9th Day of Advent: Labandera

Guest reflection by Sophia Agtarap, Minister of Online Engagement for Rethink Church.

 3:1 See, I am sending my messenger to prepare the way before me, and the Lord whom you seek will suddenly come to his temple. The messenger of the covenant in whom you delight–indeed, he is coming, says the LORD of hosts. 3:2 But who can endure the day of his coming, and who can stand when he appears? For he is like a refiner’s fire and like fullers’ soap; 3:3 he will sit as a refiner and purifier of silver, and he will purify the descendants of Levi and refine them like gold and silver, until they present offerings to the LORD in righteousness. 3:4 Then the offering of Judah and Jerusalem will be pleasing to the LORD as in the days of old and as in former years. Malachi 3: 1-4 

 When I was 12, we moved to the Philippines. Dad felt the call to go back home and serve the people who called him to ministry to begin with. So we packed up all our stuff that wasn’t auctioned off and moved from small town Iowa to the Philippines–a place I had visited a few times but never lived.

 There were customs to get used to. A language to learn to speak and all the other do’s and don’ts you sometimes only figure out by trial and error. Not ideal for an awkward tween already trying to deal with adolescence. One of the things I did remember was the common practice of hand-washing clothes. Most folks didn’t own dishwashers or washing machines. Many of the domestic tasks from dishwashing to washing clothes to cleaning the floor were done manually. The cost of electricity and water were just too high and it didn’t make sense to buy expensive equipment for something you could do with your own two hands.

So we hired a labandera–-a laundrywoman-–a role just as common as a nanny for your kids [which was pretty common] and one that crossed socioeconomic lines. You didn’t have to be rich to have someone help with laundry or childcare.

Every week we got our dirty clothes ready for Aling [A title of familiar respect for a non-family member] Connie. She chatted with us as she prepared the soapy water and asked how our studies and life in general were doing. She told us about what was going on in her life [and sometimes the lives of others]. Her motherly instinct was always felt as we were separated from our own mother for a period of time while she worked in California.

Aling Connie approached her work with care and pride. She would ask for certain kinds of soap because she knew that washing the white school uniforms of three adolescent girls was going to take work. And she wanted to do her best work. She wanted to present us with the whitest, cleanest clothes. Regardless of the condition in which the clothes arrived in her hands, they hung on the clothesline looking brand new. A task not many are up to, yet have to take on. Allowing Aling Connie to handle our clothes week in and week out required a level of vulnerability. The garments we wore most close to our bodies, she was responsible for making clean. It was not just this level of intimacy that enveloped her work, but the love with which she carried it out.
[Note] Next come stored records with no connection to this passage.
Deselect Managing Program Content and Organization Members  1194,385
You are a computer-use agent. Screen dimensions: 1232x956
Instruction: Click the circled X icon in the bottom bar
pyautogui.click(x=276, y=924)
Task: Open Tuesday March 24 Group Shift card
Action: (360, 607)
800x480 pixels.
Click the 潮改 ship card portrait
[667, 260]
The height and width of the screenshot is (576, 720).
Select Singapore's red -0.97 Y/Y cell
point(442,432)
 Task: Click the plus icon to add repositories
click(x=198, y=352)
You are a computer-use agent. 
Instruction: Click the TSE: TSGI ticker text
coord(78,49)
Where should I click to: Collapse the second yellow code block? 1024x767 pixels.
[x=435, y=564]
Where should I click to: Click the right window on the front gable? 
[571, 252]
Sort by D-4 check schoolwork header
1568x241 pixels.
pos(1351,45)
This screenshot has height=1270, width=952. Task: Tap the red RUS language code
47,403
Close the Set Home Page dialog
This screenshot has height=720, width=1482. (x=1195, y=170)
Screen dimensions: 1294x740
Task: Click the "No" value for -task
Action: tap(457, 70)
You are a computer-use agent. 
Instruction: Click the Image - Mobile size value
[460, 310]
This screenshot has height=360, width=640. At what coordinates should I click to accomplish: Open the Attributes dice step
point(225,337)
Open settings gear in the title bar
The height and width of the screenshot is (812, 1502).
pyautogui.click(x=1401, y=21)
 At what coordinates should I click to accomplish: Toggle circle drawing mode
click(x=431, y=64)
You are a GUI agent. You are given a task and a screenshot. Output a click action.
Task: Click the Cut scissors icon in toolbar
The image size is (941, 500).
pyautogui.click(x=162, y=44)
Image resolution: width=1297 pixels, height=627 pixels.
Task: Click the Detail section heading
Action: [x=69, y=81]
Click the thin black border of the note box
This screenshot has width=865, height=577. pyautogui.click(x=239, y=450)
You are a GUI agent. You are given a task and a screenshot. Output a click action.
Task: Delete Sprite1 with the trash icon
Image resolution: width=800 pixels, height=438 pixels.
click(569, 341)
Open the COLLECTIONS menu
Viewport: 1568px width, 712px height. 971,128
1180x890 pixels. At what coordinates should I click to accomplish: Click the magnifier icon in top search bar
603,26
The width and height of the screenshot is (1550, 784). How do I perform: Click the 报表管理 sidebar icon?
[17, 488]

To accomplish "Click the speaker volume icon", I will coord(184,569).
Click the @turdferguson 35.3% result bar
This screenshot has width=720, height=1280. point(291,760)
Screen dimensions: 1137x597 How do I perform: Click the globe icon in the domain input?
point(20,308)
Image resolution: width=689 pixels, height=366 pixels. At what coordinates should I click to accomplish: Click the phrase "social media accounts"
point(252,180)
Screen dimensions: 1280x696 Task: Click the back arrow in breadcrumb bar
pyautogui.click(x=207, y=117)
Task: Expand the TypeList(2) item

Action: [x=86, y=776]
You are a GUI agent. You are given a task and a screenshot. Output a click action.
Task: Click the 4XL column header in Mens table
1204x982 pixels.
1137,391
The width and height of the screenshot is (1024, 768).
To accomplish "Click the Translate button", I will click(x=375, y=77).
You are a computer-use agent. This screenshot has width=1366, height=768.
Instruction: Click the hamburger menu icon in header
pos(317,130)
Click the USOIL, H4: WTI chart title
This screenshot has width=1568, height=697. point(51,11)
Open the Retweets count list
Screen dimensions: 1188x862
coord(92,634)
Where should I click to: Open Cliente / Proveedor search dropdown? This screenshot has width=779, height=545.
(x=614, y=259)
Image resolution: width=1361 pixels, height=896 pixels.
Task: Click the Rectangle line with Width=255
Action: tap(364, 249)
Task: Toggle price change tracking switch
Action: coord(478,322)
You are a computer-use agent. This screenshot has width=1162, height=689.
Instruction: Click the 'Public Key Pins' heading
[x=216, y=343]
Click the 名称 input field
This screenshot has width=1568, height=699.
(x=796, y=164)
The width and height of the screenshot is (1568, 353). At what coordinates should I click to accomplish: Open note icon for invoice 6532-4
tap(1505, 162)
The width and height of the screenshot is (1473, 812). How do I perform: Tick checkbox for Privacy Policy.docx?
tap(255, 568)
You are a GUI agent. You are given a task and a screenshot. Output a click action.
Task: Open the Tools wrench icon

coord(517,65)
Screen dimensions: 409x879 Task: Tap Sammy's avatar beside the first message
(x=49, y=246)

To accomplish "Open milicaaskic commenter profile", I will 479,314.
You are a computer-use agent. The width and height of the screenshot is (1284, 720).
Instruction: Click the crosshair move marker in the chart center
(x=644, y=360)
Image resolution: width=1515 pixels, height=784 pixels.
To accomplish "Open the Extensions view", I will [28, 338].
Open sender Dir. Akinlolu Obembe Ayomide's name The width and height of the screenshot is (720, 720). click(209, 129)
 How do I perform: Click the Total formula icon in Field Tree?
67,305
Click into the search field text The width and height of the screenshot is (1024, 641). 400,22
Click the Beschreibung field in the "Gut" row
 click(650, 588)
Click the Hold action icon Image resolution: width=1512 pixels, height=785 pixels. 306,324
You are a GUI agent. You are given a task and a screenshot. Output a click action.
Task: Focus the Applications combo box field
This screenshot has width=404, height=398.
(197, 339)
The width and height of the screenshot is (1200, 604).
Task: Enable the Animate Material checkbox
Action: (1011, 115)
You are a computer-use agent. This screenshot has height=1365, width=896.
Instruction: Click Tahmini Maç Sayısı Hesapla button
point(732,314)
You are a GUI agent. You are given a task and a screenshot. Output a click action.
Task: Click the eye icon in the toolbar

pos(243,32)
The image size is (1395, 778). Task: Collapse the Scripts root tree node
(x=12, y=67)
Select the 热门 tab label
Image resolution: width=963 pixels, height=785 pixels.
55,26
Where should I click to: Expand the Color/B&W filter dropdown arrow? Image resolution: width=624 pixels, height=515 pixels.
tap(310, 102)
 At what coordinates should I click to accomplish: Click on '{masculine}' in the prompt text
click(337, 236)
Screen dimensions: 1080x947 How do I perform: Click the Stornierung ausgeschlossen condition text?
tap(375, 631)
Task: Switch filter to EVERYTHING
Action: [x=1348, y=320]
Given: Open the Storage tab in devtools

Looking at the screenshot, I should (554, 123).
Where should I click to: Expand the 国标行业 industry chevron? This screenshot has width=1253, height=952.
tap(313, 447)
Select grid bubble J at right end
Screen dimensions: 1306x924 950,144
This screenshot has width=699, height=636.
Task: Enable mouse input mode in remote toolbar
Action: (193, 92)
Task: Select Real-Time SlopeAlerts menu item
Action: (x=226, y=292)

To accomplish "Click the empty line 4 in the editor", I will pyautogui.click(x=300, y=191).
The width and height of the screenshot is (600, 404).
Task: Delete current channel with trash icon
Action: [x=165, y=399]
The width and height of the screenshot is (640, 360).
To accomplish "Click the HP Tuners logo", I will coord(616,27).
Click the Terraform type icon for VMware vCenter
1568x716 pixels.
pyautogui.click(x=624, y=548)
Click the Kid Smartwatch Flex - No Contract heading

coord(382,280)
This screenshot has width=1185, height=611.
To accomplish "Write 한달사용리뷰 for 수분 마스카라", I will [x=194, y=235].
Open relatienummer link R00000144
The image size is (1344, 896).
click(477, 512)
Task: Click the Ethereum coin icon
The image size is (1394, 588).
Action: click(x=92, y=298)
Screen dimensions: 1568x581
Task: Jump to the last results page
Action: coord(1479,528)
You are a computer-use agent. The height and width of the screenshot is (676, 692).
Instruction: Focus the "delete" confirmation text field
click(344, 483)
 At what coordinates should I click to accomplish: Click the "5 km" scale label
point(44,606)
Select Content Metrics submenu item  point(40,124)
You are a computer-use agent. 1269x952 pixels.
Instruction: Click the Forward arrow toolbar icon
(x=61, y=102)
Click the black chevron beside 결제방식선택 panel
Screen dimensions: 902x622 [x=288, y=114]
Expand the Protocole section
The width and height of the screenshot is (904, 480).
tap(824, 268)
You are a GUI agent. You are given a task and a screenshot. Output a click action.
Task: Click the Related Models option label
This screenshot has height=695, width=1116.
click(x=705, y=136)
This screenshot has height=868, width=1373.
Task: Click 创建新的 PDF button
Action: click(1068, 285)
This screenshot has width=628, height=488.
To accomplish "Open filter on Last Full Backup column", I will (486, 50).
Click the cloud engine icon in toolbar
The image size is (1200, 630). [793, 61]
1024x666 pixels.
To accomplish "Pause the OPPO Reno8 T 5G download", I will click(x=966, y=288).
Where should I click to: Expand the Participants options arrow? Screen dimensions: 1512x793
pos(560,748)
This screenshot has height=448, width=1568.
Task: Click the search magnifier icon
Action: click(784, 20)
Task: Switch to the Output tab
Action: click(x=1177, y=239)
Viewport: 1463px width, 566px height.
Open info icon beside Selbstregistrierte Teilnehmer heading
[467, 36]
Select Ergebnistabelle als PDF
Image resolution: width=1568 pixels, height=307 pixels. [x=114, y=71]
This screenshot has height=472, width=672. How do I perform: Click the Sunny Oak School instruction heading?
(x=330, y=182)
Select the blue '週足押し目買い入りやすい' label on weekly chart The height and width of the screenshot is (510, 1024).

I have shied away from the image of God as a refiner’s fire, as we hear in this passage from Micah. But this image of Aling Connie, I find familiar and comforting. She’s seen our clothes–-and sometimes us–-at our worst. Yet she still showed up and every week I knew that at the end of her time with us, I’d have clean clothes to wear to school, maybe a few new stories, and someone who cared enough to check in with me. 

We are in a season of preparation. Of anticipation of this promise that we will be refined and cleaned and prepared with loving hands so that all we offer might be done in righteousness–-in alignment with God’s Shalom. Where our relationships would be loving and just. But what will it take for us to prepare ourselves for that time?

A little honesty that we aren’t living as people of the promise, perhaps? Maybe even a little vulnerability as we carry around these dirty clothes ready for the wash?